I didn't intentionally start this little white lie with my first-born.  I didn't intentionally perpetuate the lie for a few years in a row.  I merely took advantage of everyone having the day off of work and school. 

I made use of the sparkly, fire-y and glow-in-the-dark-y party favors to help us celebrate. 

I may have mentioned that the tri-county instrumental band, and the local lioness ice-cream social were all there to provide half-birthday-party entertainment and half-birthday cake. 



It started when my son was a pre-schooler.  Our evening was about to draw to a close.  Members of the local fire department topped off our night of celebration with a fireworks display. 

I looked over at Nathan, bright colors from the sky reflecting in his eyes, and I whispered in his ear, "Can you believe this is all for you?"

He never pulled his eyes away from the sky.
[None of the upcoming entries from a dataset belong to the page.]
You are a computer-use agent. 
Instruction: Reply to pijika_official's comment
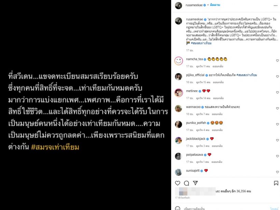click(218, 82)
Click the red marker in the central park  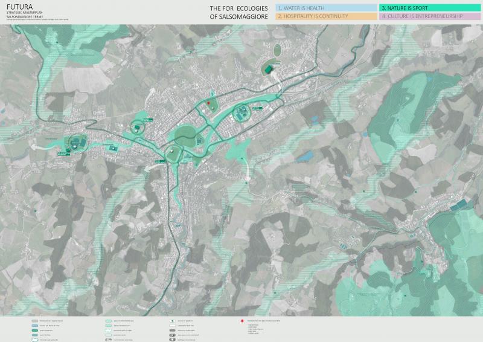tap(208, 104)
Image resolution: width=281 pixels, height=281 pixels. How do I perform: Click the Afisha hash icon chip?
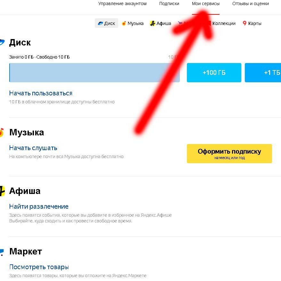coord(153,23)
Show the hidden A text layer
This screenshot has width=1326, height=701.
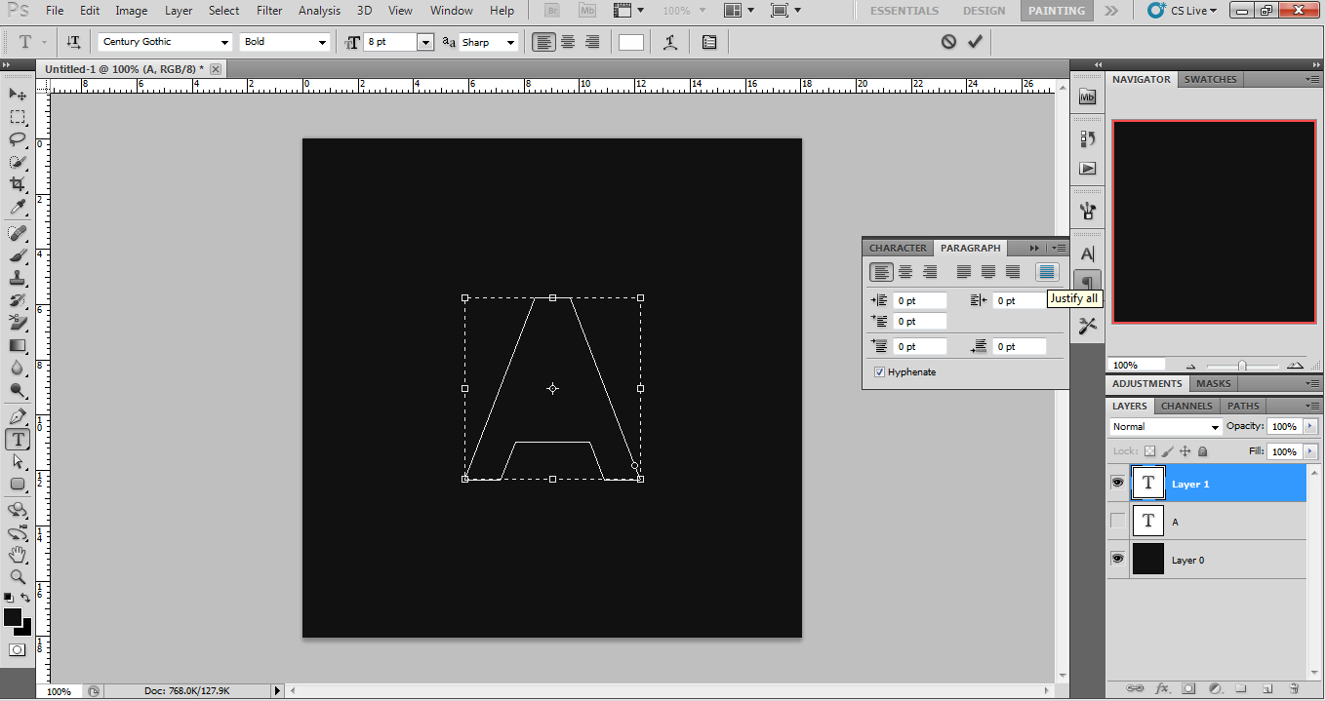(x=1118, y=522)
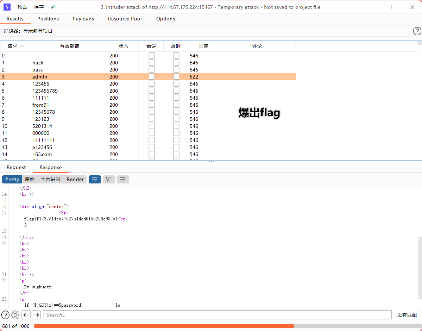Open search settings gear icon
Image resolution: width=422 pixels, height=331 pixels.
tap(15, 315)
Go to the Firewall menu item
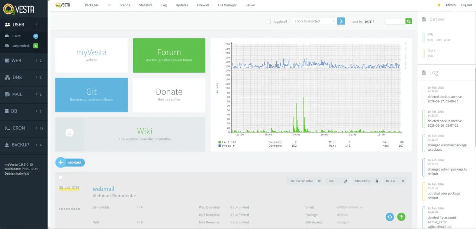Screen dimensions: 476x229 click(203, 5)
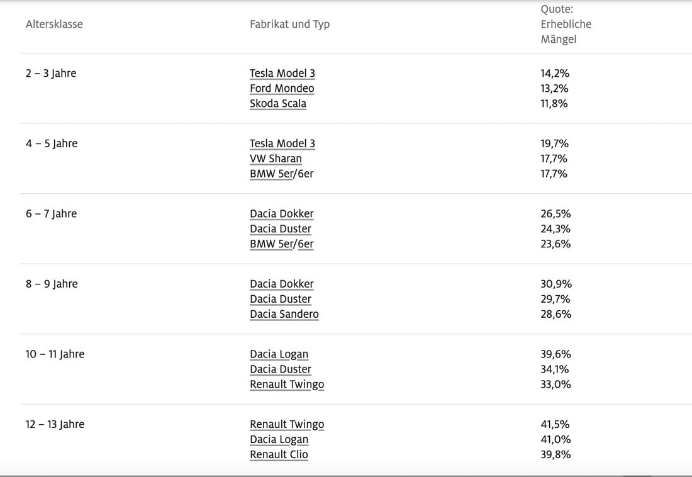
Task: Open Renault Twingo link under 12 – 13 Jahre
Action: [x=287, y=425]
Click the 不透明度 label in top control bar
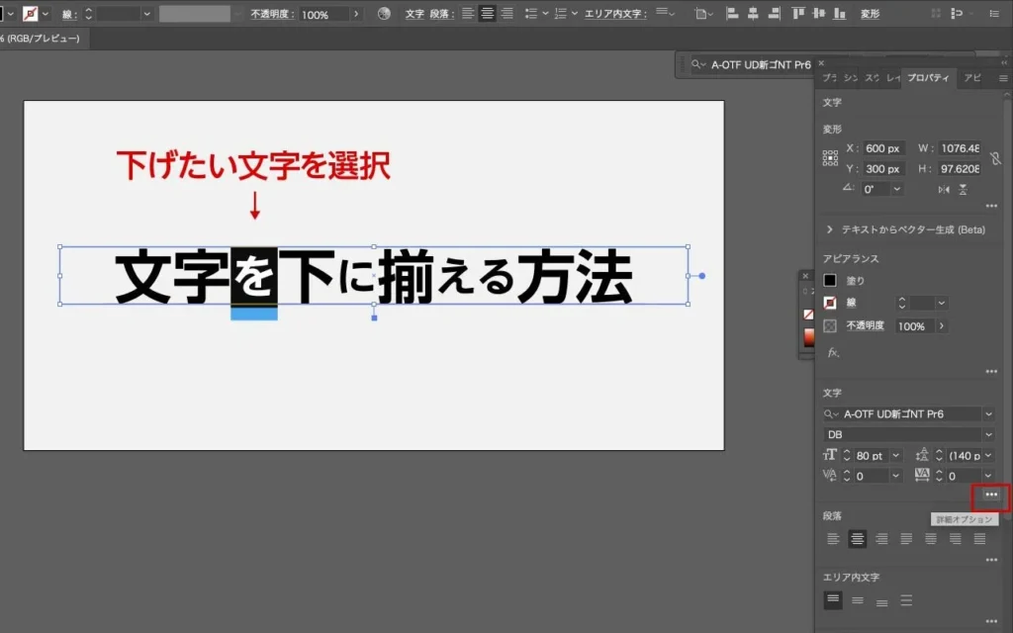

He simply said, "This is fun." 

We played this half-birthday charade with Nathan for two years in a row.  On the 3rd year he came down with a bug.  He was unable to attend "his own" party.






We sat on our deck, him all bundled up in my lap.  We could sort of hear the music.  And if we leaned just right, we could sort of still see some lights in the sky. 

And I whispered in his ear, "Buddy, you did know that you aren't really missing your own party, right?"

Again, his eyes never left the sky, "Ya, mama, I know.  It was just fun to say it that way."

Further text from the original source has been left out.